A foodie by nature, Seema knew aprons would appeal to the growing legions of home chefs. To create them, she works with Work+Shelter, an NGO based in India that hires marginalized women to support their move away from poverty by offering training and providing them with the opportunity for fair trade employment.

To provide meals to the food insecure in Canada Cooks Who Feed also relies on partnerships with existing organizations.

“We only work with charities that rescue excess food to be more sustainable,” Seema said. “Everyone we work with is socially responsible in one way or another. Initially, I thought I would start a company based on the give back model, the buy one give one model.
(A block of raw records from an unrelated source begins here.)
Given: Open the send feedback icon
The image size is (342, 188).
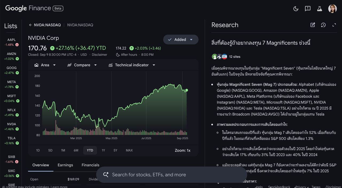Looking at the screenshot, I should click(x=308, y=9).
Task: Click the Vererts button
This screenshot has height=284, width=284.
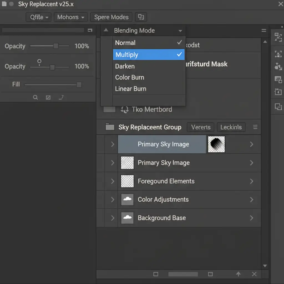Action: [x=201, y=127]
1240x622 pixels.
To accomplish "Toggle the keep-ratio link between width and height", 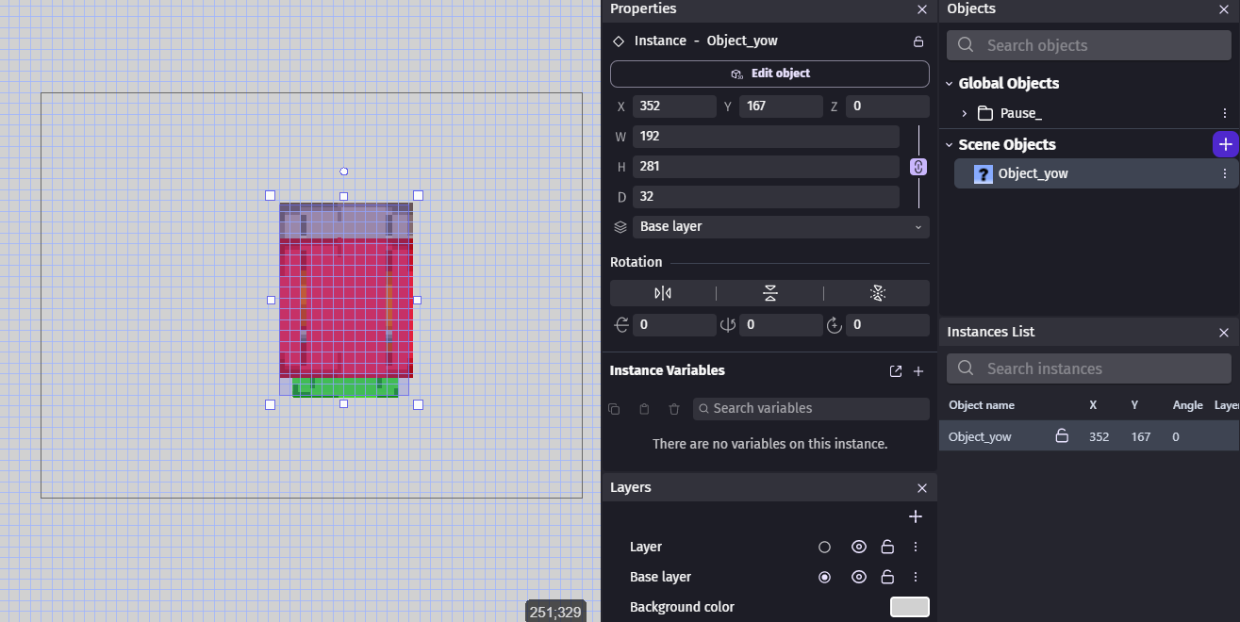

That is a great way to have a direct impact, but through our partnership we’ve be able to help people create a lot of impact with just one apron.”

After a year in business, Seema and Cooks Who Feed were accepted into the Starter Company Plus program and offered through the Mississauga Business Entrepreneur Centre (MBEC).

While Seema has a strong background in business, she found the program taught her much in unexpected ways through the use of reporting tools.

“It got me in the habit of completing weekly reports,” Seema said. “They were quite a simple template, but they were good in asking ‘how did you spend your time this week?’ ‘what was your revenue for the week?’ The habit of completing these templates makes you accountable to yourself.  It made me consider where I am spending my time on my business and to ask if it was it worth it! It helps me in planning where I should be spending my time, and where I shouldn’t be.”

For Seema, the practice of completing weekly reports helped her to recognize patterns and plan accordingly.

“When you do see growth, you know because you can look back at where you were a week ago, a month ago, a year ago,” she explained. “I can look at the retail seasonality and understand how it impacts us broken down at a weekly level so I know exactly when it makes sense to start investing in inventory and when it makes sense to invest in marketing.”

Most of the $5000 grant the program invested in Cooks Who Feed is being used to fund inventory for the holiday season.

Some of that inventory is a new product. The company has just launched a line of aprons for kids. 

“A lot of our customers were coming back to us and saying, ‘Hey! We have a child or a grandchild who loves to cook and I would love to get them a matching apron.’ So for our top three best-selling aprons, we know have matching kids’ aprons. People love to cook together and eat good food together. This is one more way for families to enjoy it together.”